MSP owners should attend the QBRs themselves. Client success managers or account managers can attend, but not to sell. “The person responsible for the account should be involved,” Rojas says, “to not make the client feel like the salesperson just makes the sale and moves on.”

Preparation and Follow-Up

Failure to prepare properly for the QBR is a common mistake, Simpson says. “If you’re just showing up, you’re eroding the value,” he warns.

His business reviews tend to follow a strict agenda template. It includes a “Vision” section with short- and long-term goals, current and forthcoming business challenges, and technology solutions. It also reserves time to present strategic decisions and considerations, action items, and survey results.

“I have a one-page agenda. It’s simple,” Simpson says. “And there’s always an agenda item about budget.”

In addition, Simpson surveys the end users to ask about their workflows. “I then bring that information to the business owner to look at how efficient or productive they are.”

Rojas, like Simpson, is also a firm believer in a traditional agenda. His company uses two key tools to prepare them: the sales presentation system audIT and automation platform CloudRadial.

“CloudRadial enables me to organize the agenda items by quarter,” he explains. “If we need printers, for example, we can add the recommendations, and I can look at their planner and drag it there.” He then uses the audIT software to “show the value.”

Vernon Harrison

Harrison, for his part, is OK with business review meetings that are more casual in nature. “It’s often [the client’s] meeting,” he says. “I don’t bring a presentation; I’m there. I’m prepared to respond. But for the most part, it’s to hear what they’re doing.”

With an agenda or without one, all three experts support follow-up communications.

“AARs [after-action reports] should quickly follow any meeting,” Harrison says, “and they should include a list of to-dos, who will be responsible, and timeline expectations. I always end mine with, ‘Please correct any errors in my assumptions.'”

Dealing with Tough Questions

It’s not uncommon for a business review to contain some uncomfortable moments. Maybe a business owner is displeased with your service. Maybe there was a specific incident. In these circumstances, Harrison advocates for a “time out” of sorts.

“If your back is against the wall, it’s OK to indicate you’re not prepared to respond,” he says. “Discuss it briefly, and then say you’ll get back with solutions. If you’re blindsided with quality of service or anything that’s negative, I would ask for an opportunity to do a thorough investigation and then quickly reconvene.”

Rojas tries to keep any “blindsiding” complaints to a minimum by remaining in regular contact with clients. “If you’re waiting three months to have difficult conversations, you’re going to get fired.”

Keep Them Fun, But Regular

At the end of the day (or quarter, as it were), QBRs are about developing a relationship.

“I prefer to make these meetings as happy as possible,” Rojas says. Key to that happiness, he believes, is the ability to speak face-to-face with clients rather than “hiding behind email and text messages.”

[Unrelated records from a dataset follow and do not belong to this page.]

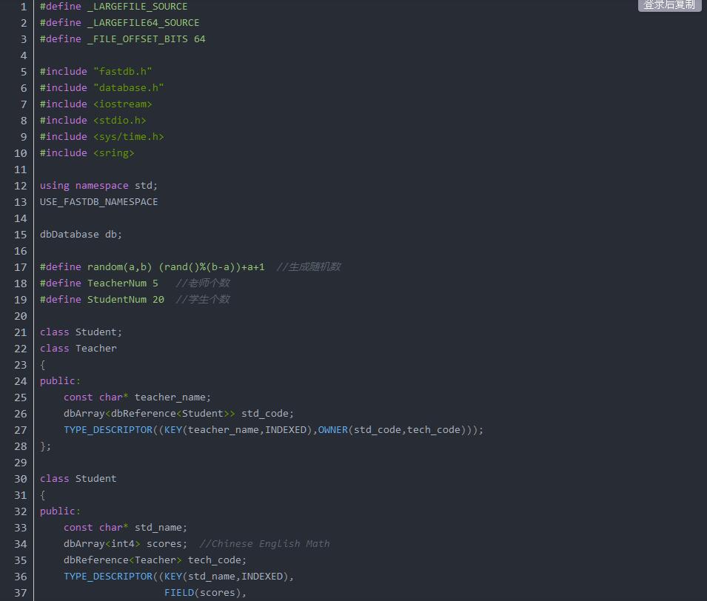This screenshot has height=601, width=707.
Task: Click the 登录后复制 copy button
Action: (x=669, y=5)
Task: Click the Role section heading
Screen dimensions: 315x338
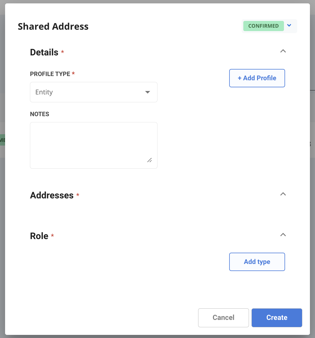Action: pyautogui.click(x=39, y=236)
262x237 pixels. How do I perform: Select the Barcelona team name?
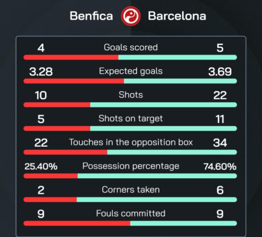(177, 16)
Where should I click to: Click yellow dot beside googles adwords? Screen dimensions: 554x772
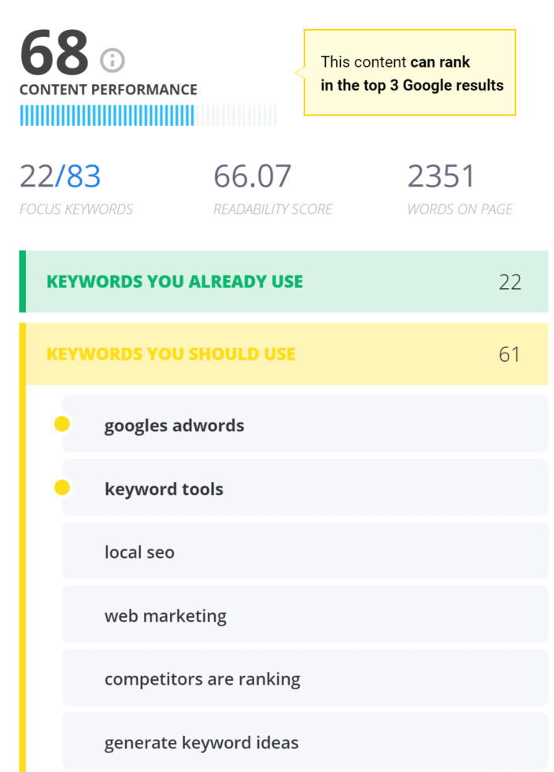coord(62,425)
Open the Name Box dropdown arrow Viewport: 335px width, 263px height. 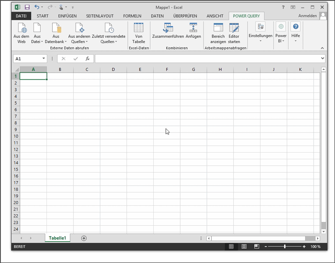[x=44, y=59]
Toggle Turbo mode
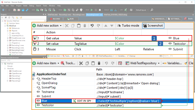The height and width of the screenshot is (110, 195). [127, 26]
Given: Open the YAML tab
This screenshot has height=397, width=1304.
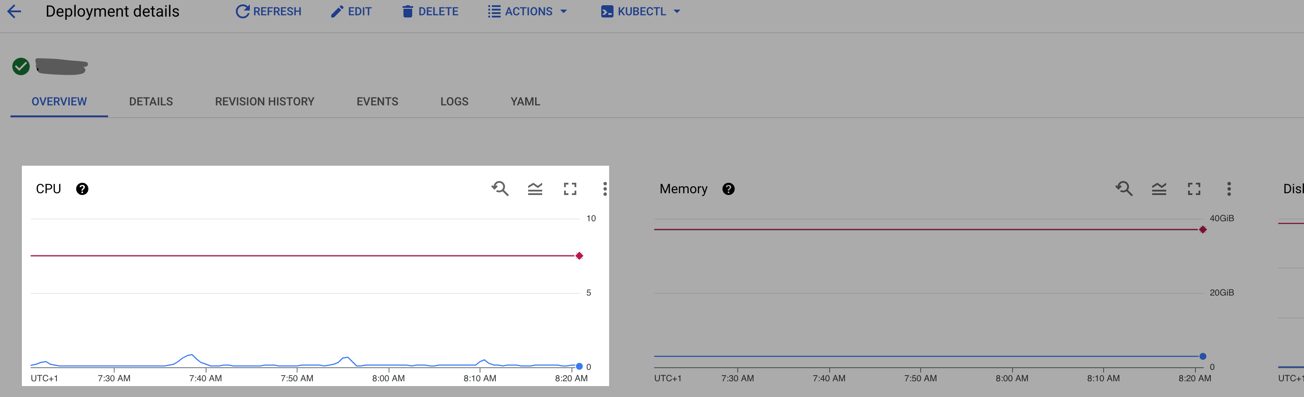Looking at the screenshot, I should 525,101.
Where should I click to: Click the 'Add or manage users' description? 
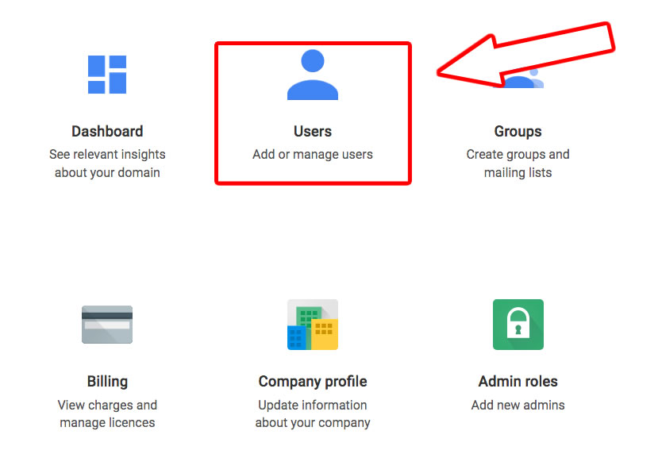coord(312,155)
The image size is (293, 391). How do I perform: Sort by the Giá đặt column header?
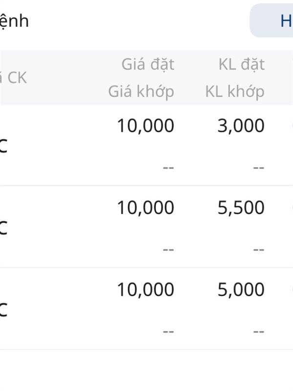pyautogui.click(x=148, y=65)
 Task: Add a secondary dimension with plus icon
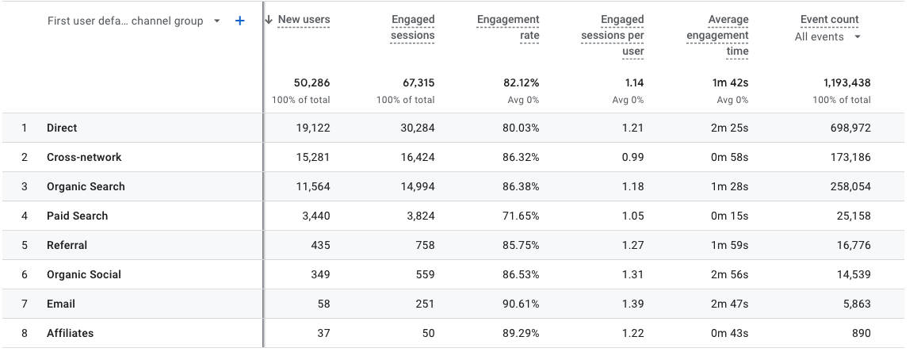(240, 21)
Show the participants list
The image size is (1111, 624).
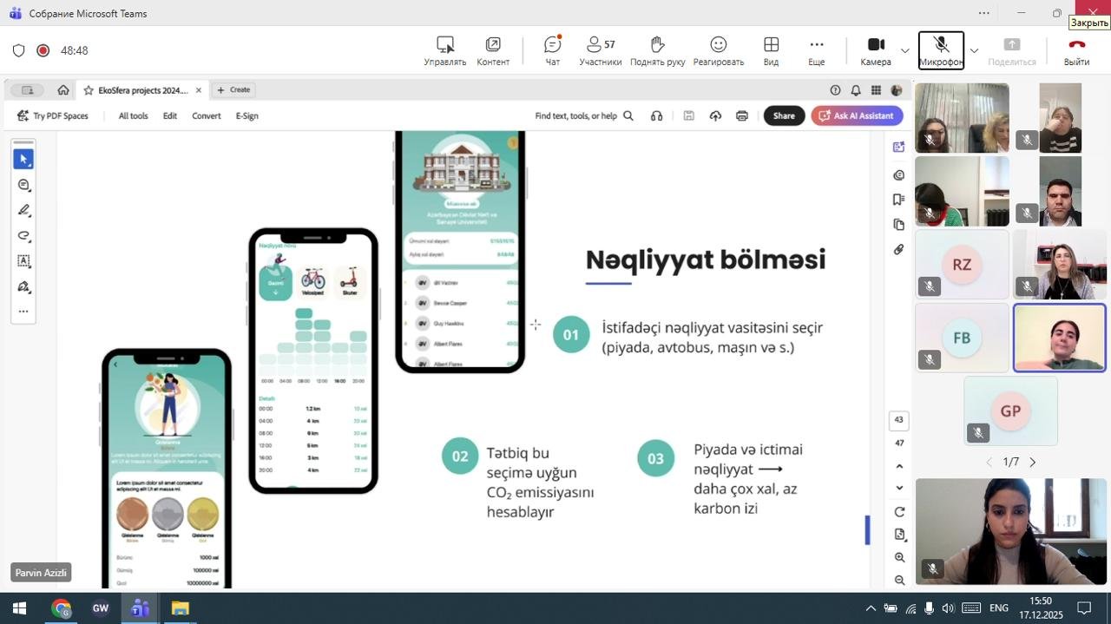click(x=601, y=50)
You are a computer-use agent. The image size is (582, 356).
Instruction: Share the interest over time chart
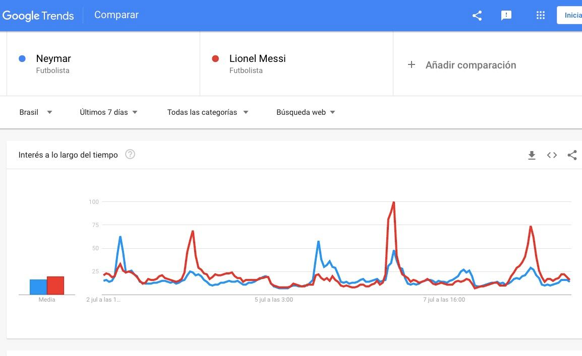(572, 155)

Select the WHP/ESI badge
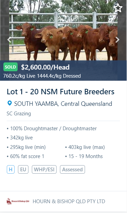pos(44,169)
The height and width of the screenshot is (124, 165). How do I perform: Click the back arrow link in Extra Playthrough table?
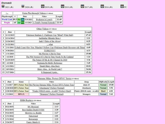coord(7,13)
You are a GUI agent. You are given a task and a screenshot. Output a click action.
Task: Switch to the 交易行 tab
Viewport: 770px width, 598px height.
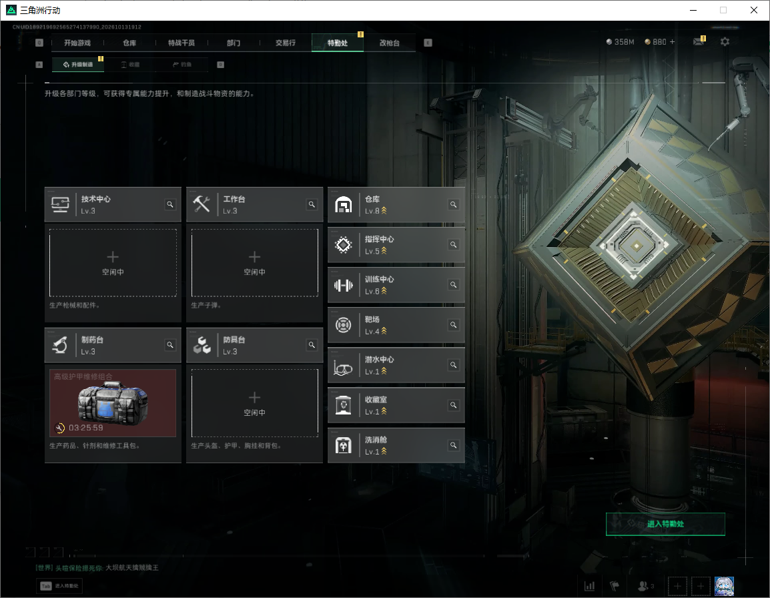click(286, 43)
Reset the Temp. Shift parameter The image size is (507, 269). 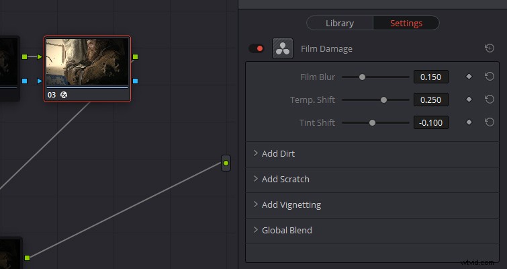click(x=490, y=100)
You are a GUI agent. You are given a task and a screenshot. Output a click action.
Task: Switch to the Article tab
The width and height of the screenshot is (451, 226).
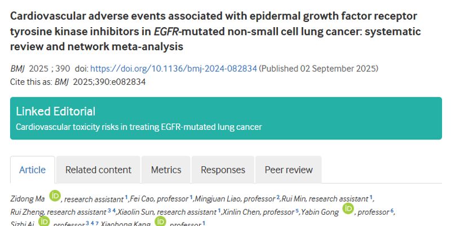(33, 170)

Harrison agrees, favoring in-person meetings over phone or video calls. To keep clients engaged in-person, he urges MSPs to consider various locations for hosting QBRs, such as a tour of your workspace or converging at an off-site, third-party location. “If it turns out a business owner is going to Myrtle Beach, maybe you can meet him there.”

But however—or wherever—QBRs are held, the key is committing yourself to holding them on a regular basis with your most valuable clients.

“I’ve heard everything from ‘QBRs are a waste of time’ to ‘I can’t get my clients to do them,'” Harrison laments. “But I can’t imagine having a client if you don’t have a structured review timeline.”

The bottom line, everyone agrees, is that a regular business review will help retain customers.

“How can you support a client if you don’t sit down with them at least a couple times a year?” Harrison asks. “I challenge any MSP who doesn’t spend time with the client on a leadership level to explain how they know that client is not shopping around.”